- Exercise details -
Go through the records and extract every line with the word "Enable".

* * *

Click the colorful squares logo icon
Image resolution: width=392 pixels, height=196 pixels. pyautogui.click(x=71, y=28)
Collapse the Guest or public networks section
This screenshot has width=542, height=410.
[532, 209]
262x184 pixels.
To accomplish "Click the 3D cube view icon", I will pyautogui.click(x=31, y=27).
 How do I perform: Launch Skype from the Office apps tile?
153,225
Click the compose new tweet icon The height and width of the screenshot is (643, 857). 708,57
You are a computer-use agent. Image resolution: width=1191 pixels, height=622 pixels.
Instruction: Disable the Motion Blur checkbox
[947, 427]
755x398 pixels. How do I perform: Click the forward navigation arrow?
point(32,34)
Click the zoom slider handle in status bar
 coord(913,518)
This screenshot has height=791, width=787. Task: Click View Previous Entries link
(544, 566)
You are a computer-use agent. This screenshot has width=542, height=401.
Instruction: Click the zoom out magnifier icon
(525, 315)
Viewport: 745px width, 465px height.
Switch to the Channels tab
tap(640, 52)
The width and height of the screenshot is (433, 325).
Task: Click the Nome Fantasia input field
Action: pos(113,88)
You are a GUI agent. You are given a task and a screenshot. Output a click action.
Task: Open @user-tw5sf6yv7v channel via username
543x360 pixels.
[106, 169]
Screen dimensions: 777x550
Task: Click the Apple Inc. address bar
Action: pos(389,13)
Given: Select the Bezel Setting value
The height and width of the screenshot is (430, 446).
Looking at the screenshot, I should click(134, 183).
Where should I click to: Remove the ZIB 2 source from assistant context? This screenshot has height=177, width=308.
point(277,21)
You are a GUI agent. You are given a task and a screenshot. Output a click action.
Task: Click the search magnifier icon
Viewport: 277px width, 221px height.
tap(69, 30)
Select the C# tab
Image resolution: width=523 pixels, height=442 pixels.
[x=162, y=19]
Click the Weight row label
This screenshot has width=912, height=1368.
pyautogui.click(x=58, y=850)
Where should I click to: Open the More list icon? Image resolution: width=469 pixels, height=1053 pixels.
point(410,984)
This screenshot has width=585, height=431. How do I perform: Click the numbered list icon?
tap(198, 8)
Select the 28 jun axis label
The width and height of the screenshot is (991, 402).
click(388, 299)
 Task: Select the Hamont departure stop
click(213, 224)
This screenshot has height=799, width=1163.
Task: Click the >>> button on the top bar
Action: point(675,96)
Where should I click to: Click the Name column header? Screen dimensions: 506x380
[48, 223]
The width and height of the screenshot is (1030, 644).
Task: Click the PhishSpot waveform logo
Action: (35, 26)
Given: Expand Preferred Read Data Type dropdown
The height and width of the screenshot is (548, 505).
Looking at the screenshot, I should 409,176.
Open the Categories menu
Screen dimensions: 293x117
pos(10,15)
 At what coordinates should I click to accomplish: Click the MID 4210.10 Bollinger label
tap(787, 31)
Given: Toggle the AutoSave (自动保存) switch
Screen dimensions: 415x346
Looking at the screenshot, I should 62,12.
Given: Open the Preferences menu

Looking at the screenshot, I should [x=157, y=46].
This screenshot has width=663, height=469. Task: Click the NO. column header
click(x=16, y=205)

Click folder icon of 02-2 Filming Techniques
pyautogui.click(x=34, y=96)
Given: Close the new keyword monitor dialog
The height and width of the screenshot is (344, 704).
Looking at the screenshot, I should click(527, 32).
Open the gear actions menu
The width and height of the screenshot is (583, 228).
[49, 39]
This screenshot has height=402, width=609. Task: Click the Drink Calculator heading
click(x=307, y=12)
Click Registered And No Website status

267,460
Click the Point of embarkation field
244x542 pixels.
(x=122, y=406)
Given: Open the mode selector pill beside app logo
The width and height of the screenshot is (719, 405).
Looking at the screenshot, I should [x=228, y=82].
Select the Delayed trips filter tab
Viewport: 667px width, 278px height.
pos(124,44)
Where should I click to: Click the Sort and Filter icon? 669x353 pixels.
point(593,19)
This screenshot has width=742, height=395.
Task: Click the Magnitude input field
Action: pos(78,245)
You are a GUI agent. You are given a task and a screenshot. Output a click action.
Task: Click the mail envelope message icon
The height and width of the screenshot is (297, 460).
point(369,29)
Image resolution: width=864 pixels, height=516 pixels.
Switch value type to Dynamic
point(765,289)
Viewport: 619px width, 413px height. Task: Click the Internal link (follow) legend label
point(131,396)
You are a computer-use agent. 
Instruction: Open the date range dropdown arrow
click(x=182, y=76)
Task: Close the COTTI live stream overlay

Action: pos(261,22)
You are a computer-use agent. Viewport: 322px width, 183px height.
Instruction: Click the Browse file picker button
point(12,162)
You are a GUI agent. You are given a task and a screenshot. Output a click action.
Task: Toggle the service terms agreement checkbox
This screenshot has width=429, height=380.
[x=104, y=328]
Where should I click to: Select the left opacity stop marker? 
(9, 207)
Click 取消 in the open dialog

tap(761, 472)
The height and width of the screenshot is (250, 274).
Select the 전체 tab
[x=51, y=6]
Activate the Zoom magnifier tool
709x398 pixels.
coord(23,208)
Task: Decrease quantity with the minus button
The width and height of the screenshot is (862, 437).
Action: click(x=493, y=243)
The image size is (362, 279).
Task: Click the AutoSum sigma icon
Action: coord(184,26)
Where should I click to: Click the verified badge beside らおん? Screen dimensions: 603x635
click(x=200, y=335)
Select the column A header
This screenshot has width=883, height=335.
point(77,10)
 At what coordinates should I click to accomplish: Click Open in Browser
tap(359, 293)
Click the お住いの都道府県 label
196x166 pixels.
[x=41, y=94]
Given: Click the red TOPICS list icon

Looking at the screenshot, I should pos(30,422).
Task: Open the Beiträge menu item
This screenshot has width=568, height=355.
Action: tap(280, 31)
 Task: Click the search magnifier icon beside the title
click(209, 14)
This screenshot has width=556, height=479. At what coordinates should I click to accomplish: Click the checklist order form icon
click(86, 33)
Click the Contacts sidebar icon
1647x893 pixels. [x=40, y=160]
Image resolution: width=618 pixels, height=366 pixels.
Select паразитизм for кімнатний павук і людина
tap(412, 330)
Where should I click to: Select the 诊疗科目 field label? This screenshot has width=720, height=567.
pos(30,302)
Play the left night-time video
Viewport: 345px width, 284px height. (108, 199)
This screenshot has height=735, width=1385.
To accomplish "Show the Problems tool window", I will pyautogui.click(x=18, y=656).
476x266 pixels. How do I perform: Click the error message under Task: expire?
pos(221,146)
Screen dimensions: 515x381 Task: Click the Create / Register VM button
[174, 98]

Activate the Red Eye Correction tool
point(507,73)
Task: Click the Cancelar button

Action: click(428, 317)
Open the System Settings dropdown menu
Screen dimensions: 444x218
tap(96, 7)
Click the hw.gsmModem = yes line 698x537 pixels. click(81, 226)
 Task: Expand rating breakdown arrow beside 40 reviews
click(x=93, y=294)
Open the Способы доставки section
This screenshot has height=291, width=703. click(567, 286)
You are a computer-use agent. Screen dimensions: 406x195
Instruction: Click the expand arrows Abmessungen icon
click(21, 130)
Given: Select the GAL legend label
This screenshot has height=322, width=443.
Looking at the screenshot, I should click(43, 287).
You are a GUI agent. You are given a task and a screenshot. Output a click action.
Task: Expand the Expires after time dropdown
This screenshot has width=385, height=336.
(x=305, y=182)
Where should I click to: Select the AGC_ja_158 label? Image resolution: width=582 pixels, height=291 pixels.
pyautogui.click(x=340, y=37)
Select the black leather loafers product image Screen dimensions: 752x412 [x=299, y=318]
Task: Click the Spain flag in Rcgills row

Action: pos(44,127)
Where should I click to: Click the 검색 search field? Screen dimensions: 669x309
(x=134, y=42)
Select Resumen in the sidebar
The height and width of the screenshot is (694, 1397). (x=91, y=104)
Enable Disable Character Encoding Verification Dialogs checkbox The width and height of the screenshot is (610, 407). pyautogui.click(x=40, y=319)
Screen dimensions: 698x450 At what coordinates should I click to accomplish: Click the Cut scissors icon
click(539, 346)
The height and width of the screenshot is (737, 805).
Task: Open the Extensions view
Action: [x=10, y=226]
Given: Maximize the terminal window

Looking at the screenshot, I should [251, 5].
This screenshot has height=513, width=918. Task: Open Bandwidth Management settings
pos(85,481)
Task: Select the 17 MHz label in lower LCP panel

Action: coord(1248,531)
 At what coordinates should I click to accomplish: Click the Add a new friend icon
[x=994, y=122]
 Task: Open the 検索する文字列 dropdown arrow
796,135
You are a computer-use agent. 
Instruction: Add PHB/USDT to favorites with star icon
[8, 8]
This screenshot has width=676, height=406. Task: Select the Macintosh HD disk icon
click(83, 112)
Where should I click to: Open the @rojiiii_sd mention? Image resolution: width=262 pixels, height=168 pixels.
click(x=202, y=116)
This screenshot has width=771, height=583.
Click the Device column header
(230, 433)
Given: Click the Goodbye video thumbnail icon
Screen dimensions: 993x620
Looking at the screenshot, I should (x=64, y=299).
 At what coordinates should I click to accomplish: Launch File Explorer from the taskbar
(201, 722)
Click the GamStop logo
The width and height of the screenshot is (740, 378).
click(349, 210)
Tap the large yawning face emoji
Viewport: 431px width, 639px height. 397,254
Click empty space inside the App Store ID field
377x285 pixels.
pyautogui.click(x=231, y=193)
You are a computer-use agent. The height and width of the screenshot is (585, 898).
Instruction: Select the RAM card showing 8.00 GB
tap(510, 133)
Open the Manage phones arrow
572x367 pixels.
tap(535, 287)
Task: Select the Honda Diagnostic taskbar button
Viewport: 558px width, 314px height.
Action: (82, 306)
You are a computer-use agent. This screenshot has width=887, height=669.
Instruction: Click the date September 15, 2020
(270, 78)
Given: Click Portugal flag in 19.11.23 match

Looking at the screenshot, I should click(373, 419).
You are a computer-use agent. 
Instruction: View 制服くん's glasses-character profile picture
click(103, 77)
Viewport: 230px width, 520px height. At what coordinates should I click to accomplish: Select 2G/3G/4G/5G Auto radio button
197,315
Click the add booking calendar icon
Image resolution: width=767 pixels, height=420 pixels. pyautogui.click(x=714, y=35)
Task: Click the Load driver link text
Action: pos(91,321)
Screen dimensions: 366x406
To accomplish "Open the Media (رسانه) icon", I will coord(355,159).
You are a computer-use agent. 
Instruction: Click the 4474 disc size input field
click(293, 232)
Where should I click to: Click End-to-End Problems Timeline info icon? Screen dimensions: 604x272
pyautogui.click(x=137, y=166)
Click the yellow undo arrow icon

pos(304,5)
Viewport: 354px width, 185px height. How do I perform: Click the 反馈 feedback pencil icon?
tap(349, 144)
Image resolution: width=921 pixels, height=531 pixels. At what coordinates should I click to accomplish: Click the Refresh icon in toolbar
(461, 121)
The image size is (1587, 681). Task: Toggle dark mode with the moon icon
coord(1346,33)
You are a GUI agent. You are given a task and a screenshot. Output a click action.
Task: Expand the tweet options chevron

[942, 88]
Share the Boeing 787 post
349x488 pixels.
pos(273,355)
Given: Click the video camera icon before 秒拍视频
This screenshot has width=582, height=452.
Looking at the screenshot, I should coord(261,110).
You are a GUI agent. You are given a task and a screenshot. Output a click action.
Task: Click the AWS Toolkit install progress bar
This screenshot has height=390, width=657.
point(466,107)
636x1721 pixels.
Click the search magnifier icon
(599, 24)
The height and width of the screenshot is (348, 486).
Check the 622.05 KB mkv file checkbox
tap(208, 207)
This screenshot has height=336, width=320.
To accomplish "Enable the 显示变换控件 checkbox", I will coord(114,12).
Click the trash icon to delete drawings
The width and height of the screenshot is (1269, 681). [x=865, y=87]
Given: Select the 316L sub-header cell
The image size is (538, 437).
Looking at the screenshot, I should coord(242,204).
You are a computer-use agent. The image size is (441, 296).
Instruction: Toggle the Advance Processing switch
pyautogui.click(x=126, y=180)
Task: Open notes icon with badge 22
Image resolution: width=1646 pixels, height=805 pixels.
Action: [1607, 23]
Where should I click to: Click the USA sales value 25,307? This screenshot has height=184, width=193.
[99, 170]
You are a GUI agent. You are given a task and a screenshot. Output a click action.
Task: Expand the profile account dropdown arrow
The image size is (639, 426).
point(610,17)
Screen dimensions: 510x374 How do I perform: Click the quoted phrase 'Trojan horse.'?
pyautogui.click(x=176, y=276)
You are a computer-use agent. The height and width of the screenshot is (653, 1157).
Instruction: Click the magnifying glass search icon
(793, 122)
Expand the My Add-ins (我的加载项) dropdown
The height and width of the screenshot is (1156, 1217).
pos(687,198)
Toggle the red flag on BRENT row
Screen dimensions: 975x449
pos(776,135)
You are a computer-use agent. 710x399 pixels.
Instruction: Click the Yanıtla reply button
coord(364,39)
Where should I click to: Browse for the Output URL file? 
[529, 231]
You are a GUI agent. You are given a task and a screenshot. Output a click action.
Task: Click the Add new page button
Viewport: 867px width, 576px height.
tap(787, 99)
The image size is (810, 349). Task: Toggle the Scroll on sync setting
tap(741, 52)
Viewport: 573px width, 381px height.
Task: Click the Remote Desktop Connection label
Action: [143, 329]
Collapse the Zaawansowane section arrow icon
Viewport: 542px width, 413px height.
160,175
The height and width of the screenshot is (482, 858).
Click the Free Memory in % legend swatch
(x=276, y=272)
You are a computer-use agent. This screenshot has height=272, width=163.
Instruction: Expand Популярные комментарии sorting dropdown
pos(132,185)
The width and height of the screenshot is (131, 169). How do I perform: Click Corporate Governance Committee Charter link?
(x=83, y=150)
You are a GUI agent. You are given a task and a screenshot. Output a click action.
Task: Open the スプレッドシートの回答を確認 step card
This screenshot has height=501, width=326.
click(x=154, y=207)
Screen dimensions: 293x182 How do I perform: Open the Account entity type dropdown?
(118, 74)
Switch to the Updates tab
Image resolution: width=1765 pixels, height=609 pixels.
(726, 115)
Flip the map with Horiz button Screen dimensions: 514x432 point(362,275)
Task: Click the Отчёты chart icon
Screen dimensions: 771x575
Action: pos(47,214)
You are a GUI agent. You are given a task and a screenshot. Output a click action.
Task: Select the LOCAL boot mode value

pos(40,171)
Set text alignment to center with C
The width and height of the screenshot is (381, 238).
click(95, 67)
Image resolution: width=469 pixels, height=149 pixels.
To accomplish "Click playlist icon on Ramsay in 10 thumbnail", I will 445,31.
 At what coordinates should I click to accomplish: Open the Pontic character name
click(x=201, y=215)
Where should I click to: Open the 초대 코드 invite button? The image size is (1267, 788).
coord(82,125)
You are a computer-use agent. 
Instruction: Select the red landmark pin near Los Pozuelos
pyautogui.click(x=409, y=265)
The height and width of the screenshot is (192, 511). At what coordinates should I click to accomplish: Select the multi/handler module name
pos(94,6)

* * *

- Written reply -
Enable Disable Character Encoding Verification Dialogs checkbox The width and height of the screenshot is (610, 407). pyautogui.click(x=40, y=319)
To accomplish "Enable the 显示变换控件 checkbox", I will coord(114,12).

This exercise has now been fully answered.